WHAT IS BEING ASKED: Starting at the top line and ending at the bottom one, repeat the entries exactly and drop every picture.

MATERIAL FOR THIS EXERCISE:

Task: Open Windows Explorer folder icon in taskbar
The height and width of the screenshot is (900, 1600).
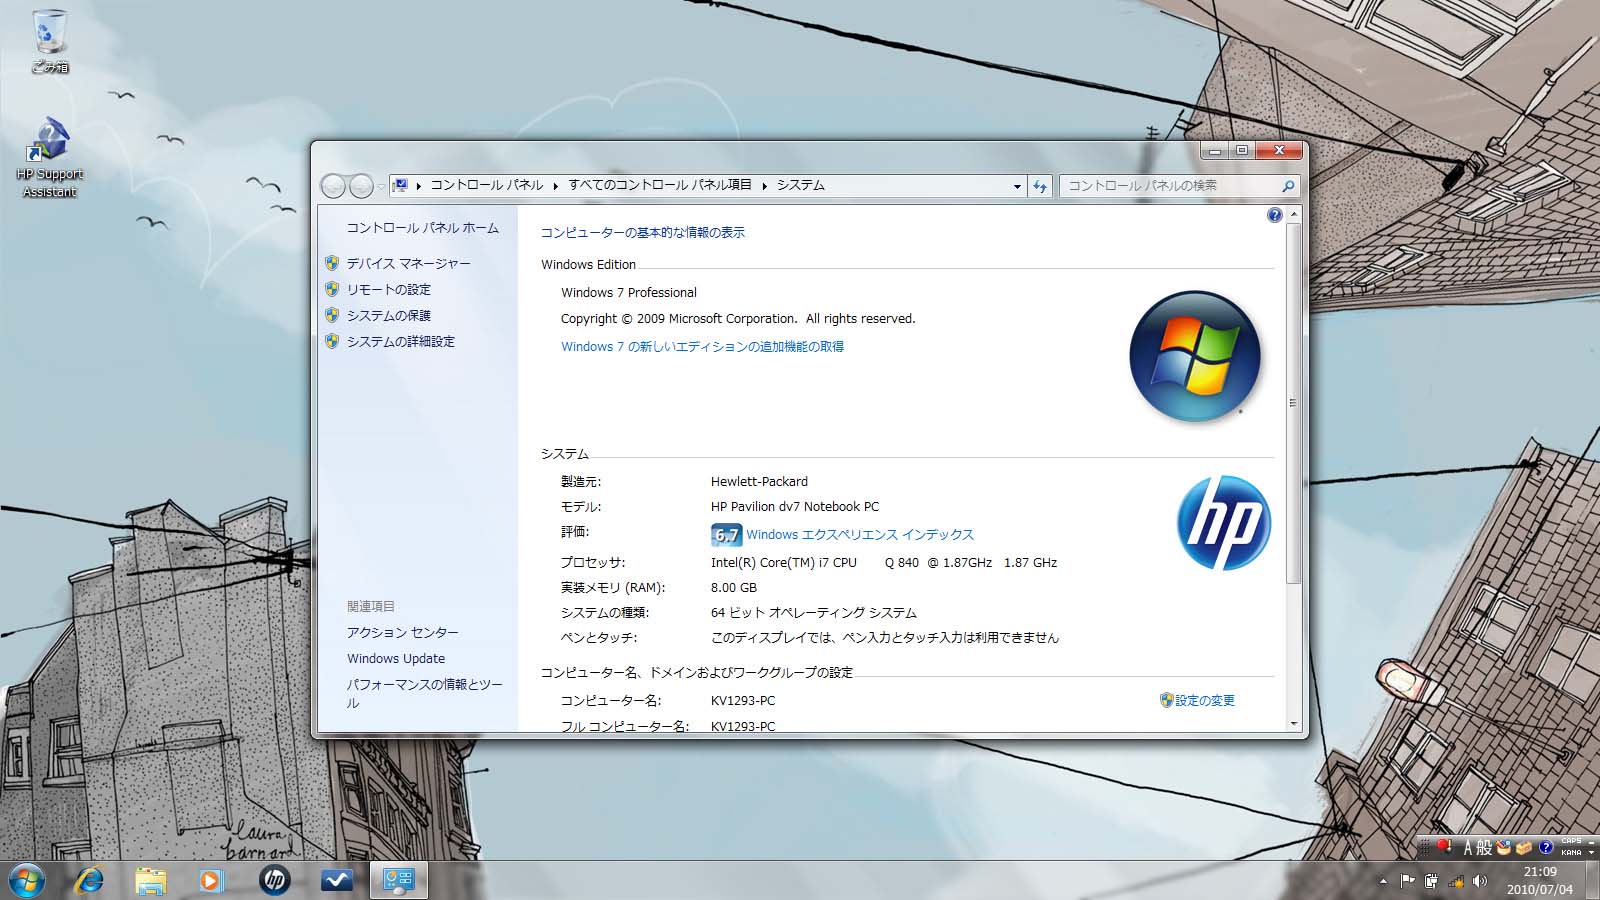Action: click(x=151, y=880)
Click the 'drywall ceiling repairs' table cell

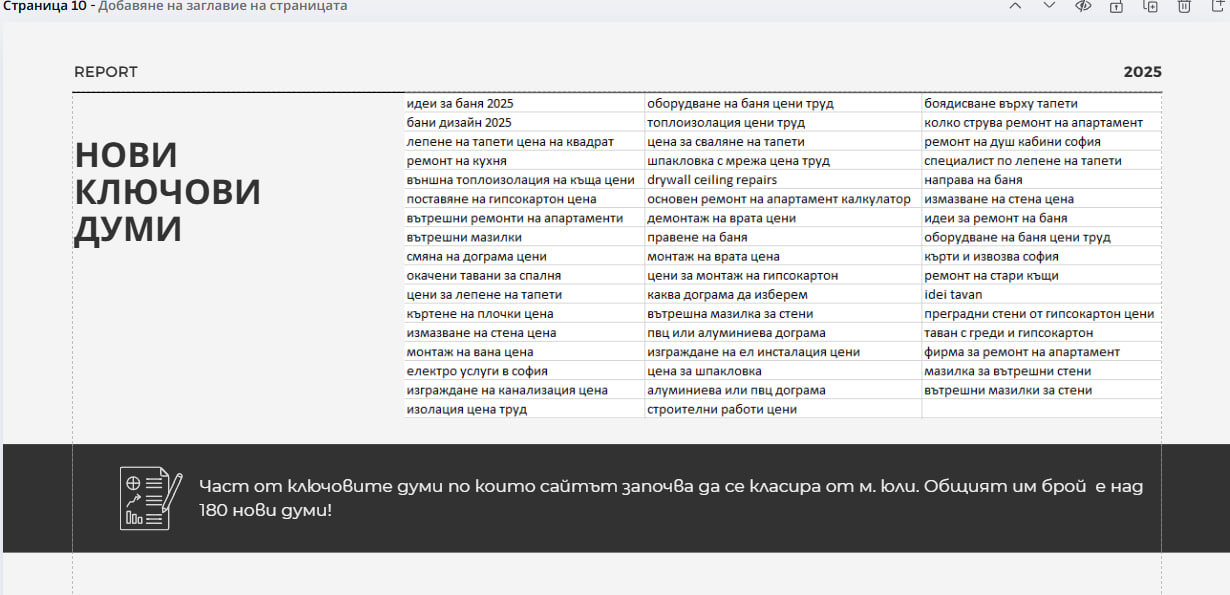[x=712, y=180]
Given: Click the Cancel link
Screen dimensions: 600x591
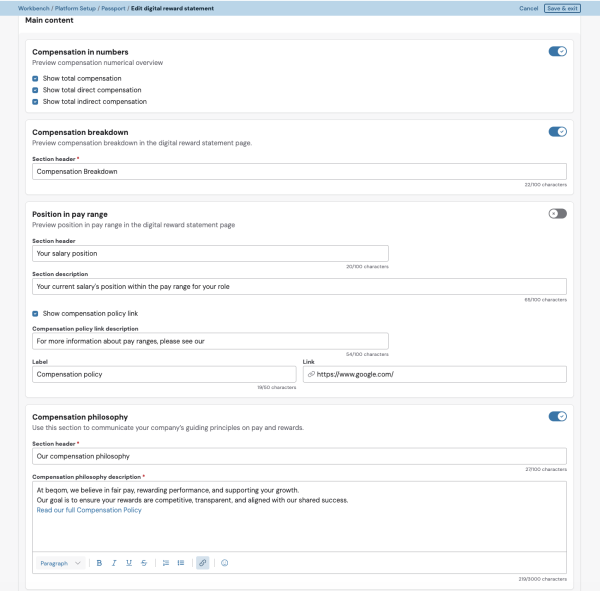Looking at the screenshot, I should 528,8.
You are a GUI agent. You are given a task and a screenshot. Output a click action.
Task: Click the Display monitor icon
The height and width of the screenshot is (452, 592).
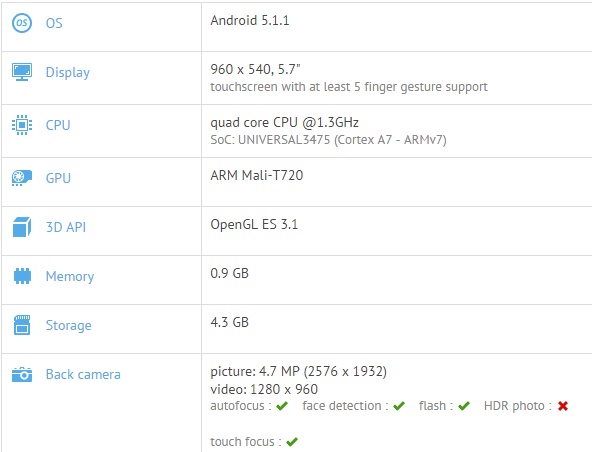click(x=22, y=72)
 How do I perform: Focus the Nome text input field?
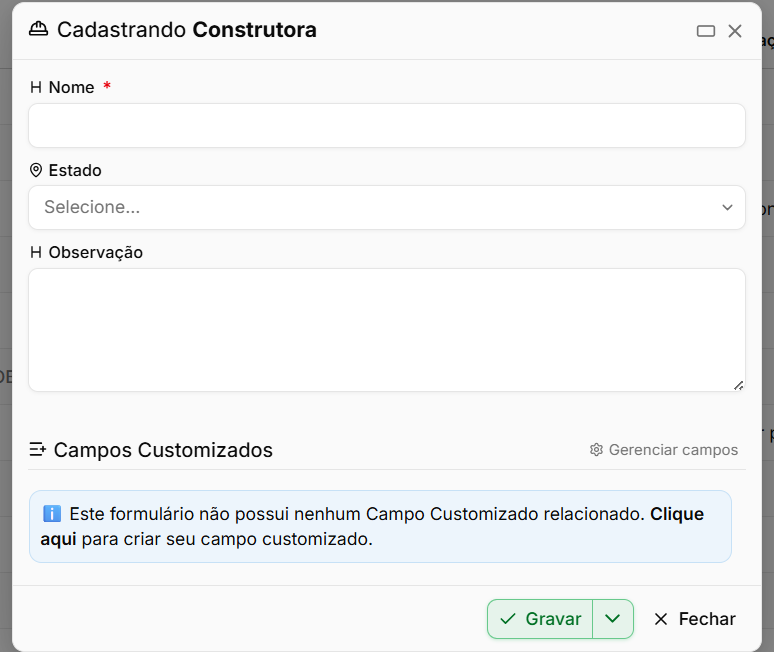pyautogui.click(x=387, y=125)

REPLY:
Task: Open Windows Explorer folder icon in taskbar
The height and width of the screenshot is (900, 1600).
Action: click(x=151, y=880)
Click the 'drywall ceiling repairs' table cell

[x=712, y=180]
Given: Click the Cancel link
Screen dimensions: 600x591
Looking at the screenshot, I should 528,8.
You are a GUI agent. You are given a task and a screenshot. Output a click action.
Task: Click the Display monitor icon
The height and width of the screenshot is (452, 592).
click(x=22, y=72)
 How do I perform: Focus the Nome text input field?
pyautogui.click(x=387, y=125)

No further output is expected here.